Take the data below. Output it exactly from its first line through the line containing "This screenshot has height=540, width=960.".

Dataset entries
■ ■ ■ ■ ■

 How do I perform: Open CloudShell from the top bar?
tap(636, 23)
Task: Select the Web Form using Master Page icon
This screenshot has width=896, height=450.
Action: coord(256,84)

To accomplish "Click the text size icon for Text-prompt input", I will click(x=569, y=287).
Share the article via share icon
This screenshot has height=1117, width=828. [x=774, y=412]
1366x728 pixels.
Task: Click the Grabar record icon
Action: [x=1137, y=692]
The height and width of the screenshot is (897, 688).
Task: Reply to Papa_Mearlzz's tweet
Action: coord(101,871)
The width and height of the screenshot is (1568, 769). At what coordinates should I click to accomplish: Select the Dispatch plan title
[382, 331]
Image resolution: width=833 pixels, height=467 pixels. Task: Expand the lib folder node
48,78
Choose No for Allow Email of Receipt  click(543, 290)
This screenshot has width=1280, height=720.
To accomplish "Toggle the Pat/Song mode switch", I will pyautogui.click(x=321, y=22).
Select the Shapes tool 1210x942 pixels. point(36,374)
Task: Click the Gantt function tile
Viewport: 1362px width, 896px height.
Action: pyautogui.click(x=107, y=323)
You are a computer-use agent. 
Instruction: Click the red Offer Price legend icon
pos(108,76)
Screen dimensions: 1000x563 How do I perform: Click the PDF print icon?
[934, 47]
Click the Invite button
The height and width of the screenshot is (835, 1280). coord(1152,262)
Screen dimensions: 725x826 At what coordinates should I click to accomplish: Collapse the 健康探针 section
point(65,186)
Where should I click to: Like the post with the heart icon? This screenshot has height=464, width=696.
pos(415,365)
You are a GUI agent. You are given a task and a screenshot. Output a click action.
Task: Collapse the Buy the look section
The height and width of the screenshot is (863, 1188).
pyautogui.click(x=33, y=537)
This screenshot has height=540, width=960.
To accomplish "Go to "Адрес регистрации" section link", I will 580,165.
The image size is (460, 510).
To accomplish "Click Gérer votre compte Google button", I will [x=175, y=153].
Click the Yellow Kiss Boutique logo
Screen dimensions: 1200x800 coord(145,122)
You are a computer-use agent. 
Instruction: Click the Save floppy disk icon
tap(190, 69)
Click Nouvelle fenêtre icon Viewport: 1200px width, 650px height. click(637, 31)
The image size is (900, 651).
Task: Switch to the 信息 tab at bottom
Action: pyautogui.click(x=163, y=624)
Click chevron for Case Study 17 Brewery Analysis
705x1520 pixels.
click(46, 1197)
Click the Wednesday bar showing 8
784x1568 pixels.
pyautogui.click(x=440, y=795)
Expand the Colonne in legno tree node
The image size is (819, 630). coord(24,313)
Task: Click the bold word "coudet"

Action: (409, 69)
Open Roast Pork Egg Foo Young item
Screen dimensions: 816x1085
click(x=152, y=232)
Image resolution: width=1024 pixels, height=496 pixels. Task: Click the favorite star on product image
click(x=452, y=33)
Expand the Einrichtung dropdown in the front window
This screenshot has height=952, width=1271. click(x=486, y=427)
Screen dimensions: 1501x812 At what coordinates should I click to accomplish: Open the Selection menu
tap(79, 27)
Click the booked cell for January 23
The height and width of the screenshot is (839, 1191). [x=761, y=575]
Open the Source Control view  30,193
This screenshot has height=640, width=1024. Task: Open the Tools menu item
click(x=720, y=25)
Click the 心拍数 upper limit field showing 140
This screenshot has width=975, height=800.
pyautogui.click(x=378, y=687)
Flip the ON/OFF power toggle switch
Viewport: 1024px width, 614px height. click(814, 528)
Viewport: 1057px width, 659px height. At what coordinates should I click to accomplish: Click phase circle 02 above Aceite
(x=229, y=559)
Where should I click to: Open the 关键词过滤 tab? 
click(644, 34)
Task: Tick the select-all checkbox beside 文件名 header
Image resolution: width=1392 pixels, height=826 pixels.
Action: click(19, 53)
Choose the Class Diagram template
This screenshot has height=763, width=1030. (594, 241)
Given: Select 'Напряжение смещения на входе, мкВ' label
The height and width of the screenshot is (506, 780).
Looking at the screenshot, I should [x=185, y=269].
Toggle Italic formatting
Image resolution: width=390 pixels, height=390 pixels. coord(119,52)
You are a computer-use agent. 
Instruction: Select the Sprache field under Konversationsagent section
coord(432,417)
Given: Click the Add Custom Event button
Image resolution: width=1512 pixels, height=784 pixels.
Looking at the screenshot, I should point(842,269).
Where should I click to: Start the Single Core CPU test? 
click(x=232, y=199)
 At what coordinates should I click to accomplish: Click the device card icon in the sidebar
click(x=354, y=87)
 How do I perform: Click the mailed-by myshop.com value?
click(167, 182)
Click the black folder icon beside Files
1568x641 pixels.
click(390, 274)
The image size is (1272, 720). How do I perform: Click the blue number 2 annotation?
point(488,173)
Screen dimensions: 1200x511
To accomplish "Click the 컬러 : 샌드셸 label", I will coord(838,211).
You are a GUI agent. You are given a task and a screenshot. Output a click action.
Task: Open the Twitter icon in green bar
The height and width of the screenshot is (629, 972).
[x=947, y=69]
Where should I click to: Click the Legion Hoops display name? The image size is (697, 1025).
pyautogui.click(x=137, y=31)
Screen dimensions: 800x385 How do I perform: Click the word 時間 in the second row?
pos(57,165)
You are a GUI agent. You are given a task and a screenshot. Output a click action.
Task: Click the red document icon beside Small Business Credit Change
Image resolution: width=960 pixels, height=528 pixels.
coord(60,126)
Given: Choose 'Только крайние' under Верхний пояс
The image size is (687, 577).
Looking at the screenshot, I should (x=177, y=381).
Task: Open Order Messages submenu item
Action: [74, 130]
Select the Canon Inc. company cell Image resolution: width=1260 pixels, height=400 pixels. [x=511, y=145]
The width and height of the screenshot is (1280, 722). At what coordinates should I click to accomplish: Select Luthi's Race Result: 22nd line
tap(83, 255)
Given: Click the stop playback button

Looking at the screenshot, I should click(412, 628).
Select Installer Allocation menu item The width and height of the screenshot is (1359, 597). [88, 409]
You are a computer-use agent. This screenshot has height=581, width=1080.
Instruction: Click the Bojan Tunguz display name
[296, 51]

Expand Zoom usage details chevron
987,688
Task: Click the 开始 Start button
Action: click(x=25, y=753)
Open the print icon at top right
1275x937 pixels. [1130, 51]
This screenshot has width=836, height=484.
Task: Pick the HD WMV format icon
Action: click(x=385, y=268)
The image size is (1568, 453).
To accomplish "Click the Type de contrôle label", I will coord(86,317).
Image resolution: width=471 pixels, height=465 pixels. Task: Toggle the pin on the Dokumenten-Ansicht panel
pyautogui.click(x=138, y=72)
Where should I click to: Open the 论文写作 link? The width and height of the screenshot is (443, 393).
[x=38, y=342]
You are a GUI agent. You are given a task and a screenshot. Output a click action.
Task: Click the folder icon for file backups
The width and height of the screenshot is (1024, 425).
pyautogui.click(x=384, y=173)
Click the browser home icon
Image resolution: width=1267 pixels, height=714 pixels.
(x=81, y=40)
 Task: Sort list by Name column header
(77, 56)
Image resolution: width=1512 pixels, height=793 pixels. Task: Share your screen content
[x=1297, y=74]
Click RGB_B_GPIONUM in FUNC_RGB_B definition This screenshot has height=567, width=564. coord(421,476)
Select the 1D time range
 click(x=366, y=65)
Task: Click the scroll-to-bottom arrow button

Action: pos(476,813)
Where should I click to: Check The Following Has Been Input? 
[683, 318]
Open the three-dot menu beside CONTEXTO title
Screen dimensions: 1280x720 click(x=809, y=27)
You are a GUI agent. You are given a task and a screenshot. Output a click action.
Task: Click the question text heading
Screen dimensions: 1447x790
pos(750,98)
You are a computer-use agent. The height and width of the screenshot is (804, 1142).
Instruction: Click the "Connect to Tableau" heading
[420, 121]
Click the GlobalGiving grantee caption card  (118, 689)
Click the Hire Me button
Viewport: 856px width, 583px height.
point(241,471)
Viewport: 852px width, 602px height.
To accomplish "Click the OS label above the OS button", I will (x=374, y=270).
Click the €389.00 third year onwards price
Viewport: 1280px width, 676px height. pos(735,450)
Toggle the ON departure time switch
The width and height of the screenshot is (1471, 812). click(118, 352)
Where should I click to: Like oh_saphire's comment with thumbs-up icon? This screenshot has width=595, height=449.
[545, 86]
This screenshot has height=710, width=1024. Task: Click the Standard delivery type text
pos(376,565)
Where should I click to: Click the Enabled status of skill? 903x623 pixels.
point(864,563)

■ ■ ■ ■ ■

■ RESPONSE BOX
 How do I perform: Open CloudShell from the top bar?
tap(636, 23)
Task: Select the Web Form using Master Page icon
This screenshot has width=896, height=450.
Action: coord(256,84)

To accomplish "Click the text size icon for Text-prompt input", I will click(x=569, y=287).
Share the article via share icon
This screenshot has height=1117, width=828. [x=774, y=412]
1366x728 pixels.
Task: Click the Grabar record icon
Action: [x=1137, y=692]
The height and width of the screenshot is (897, 688).
Task: Reply to Papa_Mearlzz's tweet
Action: coord(101,871)
The width and height of the screenshot is (1568, 769). At what coordinates should I click to accomplish: Select the Dispatch plan title
[382, 331]
Image resolution: width=833 pixels, height=467 pixels. Task: Expand the lib folder node
48,78
Choose No for Allow Email of Receipt  click(543, 290)
This screenshot has width=1280, height=720.
To accomplish "Toggle the Pat/Song mode switch", I will pyautogui.click(x=321, y=22).
Select the Shapes tool 1210x942 pixels. point(36,374)
Task: Click the Gantt function tile
Viewport: 1362px width, 896px height.
Action: pyautogui.click(x=107, y=323)
You are a computer-use agent. 
Instruction: Click the red Offer Price legend icon
pos(108,76)
Screen dimensions: 1000x563 How do I perform: Click the PDF print icon?
[934, 47]
Click the Invite button
The height and width of the screenshot is (835, 1280). coord(1152,262)
Screen dimensions: 725x826 At what coordinates should I click to accomplish: Collapse the 健康探针 section
point(65,186)
Where should I click to: Like the post with the heart icon? This screenshot has height=464, width=696.
pos(415,365)
You are a GUI agent. You are given a task and a screenshot. Output a click action.
Task: Collapse the Buy the look section
The height and width of the screenshot is (863, 1188).
pyautogui.click(x=33, y=537)
This screenshot has height=540, width=960.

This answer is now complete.